Work instruction —
Can you print every record below exactly as written?
══════════
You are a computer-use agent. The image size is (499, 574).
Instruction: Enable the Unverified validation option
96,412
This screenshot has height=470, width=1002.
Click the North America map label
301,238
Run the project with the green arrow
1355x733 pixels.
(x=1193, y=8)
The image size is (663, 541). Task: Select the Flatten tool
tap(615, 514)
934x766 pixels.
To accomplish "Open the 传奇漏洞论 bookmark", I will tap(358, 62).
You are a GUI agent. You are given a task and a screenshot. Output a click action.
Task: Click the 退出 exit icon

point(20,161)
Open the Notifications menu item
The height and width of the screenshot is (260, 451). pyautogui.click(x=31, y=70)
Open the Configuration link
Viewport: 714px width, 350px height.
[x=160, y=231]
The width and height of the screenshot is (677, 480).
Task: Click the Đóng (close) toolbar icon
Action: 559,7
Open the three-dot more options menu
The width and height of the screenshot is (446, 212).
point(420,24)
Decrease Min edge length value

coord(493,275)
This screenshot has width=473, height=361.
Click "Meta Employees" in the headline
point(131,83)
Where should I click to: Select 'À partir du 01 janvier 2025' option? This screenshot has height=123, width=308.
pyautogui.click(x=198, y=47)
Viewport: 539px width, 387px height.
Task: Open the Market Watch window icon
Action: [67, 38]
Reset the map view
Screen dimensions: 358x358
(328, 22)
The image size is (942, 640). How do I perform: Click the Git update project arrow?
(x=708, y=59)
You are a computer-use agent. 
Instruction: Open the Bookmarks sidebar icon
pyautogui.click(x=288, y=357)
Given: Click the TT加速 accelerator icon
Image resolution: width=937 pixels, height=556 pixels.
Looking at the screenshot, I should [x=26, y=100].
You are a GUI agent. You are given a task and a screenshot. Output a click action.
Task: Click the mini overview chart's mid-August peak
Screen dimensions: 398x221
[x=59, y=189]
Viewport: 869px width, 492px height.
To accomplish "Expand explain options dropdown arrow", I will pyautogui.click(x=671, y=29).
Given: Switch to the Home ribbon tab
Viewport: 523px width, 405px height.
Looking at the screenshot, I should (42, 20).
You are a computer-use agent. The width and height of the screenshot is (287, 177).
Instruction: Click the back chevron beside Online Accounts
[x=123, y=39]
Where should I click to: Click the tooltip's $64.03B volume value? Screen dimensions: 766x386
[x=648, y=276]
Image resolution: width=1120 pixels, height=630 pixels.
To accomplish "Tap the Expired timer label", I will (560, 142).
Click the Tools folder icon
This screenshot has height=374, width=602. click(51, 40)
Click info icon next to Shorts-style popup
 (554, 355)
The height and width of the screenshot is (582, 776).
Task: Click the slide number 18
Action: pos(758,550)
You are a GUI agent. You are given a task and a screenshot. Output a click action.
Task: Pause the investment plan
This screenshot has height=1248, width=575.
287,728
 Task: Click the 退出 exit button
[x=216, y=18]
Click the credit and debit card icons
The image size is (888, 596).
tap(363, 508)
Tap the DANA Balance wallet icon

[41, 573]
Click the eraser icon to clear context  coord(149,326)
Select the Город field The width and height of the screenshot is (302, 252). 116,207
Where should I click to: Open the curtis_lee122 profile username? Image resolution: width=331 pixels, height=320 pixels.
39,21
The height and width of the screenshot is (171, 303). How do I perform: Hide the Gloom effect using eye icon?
══════════
Expected answer —
You are a computer-use agent. The image size is (499, 574).
Instruction: Enable the Unverified validation option
96,412
This screenshot has height=470, width=1002.
Click the North America map label
301,238
Run the project with the green arrow
1355x733 pixels.
(x=1193, y=8)
The image size is (663, 541). Task: Select the Flatten tool
tap(615, 514)
934x766 pixels.
To accomplish "Open the 传奇漏洞论 bookmark", I will tap(358, 62).
You are a GUI agent. You are given a task and a screenshot. Output a click action.
Task: Click the 退出 exit icon

point(20,161)
Open the Notifications menu item
The height and width of the screenshot is (260, 451). pyautogui.click(x=31, y=70)
Open the Configuration link
Viewport: 714px width, 350px height.
[x=160, y=231]
The width and height of the screenshot is (677, 480).
Task: Click the Đóng (close) toolbar icon
Action: 559,7
Open the three-dot more options menu
The width and height of the screenshot is (446, 212).
point(420,24)
Decrease Min edge length value

coord(493,275)
This screenshot has width=473, height=361.
Click "Meta Employees" in the headline
point(131,83)
Where should I click to: Select 'À partir du 01 janvier 2025' option? This screenshot has height=123, width=308.
pyautogui.click(x=198, y=47)
Viewport: 539px width, 387px height.
Task: Open the Market Watch window icon
Action: [67, 38]
Reset the map view
Screen dimensions: 358x358
(328, 22)
The image size is (942, 640). How do I perform: Click the Git update project arrow?
(x=708, y=59)
You are a computer-use agent. 
Instruction: Open the Bookmarks sidebar icon
pyautogui.click(x=288, y=357)
Given: Click the TT加速 accelerator icon
Image resolution: width=937 pixels, height=556 pixels.
Looking at the screenshot, I should [x=26, y=100].
You are a GUI agent. You are given a task and a screenshot. Output a click action.
Task: Click the mini overview chart's mid-August peak
Screen dimensions: 398x221
[x=59, y=189]
Viewport: 869px width, 492px height.
To accomplish "Expand explain options dropdown arrow", I will pyautogui.click(x=671, y=29).
Given: Switch to the Home ribbon tab
Viewport: 523px width, 405px height.
Looking at the screenshot, I should (42, 20).
You are a computer-use agent. The width and height of the screenshot is (287, 177).
Instruction: Click the back chevron beside Online Accounts
[x=123, y=39]
Where should I click to: Click the tooltip's $64.03B volume value? Screen dimensions: 766x386
[x=648, y=276]
Image resolution: width=1120 pixels, height=630 pixels.
To accomplish "Tap the Expired timer label", I will (560, 142).
Click the Tools folder icon
This screenshot has height=374, width=602. click(51, 40)
Click info icon next to Shorts-style popup
 (554, 355)
The height and width of the screenshot is (582, 776).
Task: Click the slide number 18
Action: pos(758,550)
You are a GUI agent. You are given a task and a screenshot. Output a click action.
Task: Pause the investment plan
This screenshot has height=1248, width=575.
287,728
 Task: Click the 退出 exit button
[x=216, y=18]
Click the credit and debit card icons
The image size is (888, 596).
tap(363, 508)
Tap the DANA Balance wallet icon

[41, 573]
Click the eraser icon to clear context  coord(149,326)
Select the Город field The width and height of the screenshot is (302, 252). 116,207
Where should I click to: Open the curtis_lee122 profile username? Image resolution: width=331 pixels, height=320 pixels.
39,21
The height and width of the screenshot is (171, 303). How do I perform: Hide the Gloom effect using eye icon?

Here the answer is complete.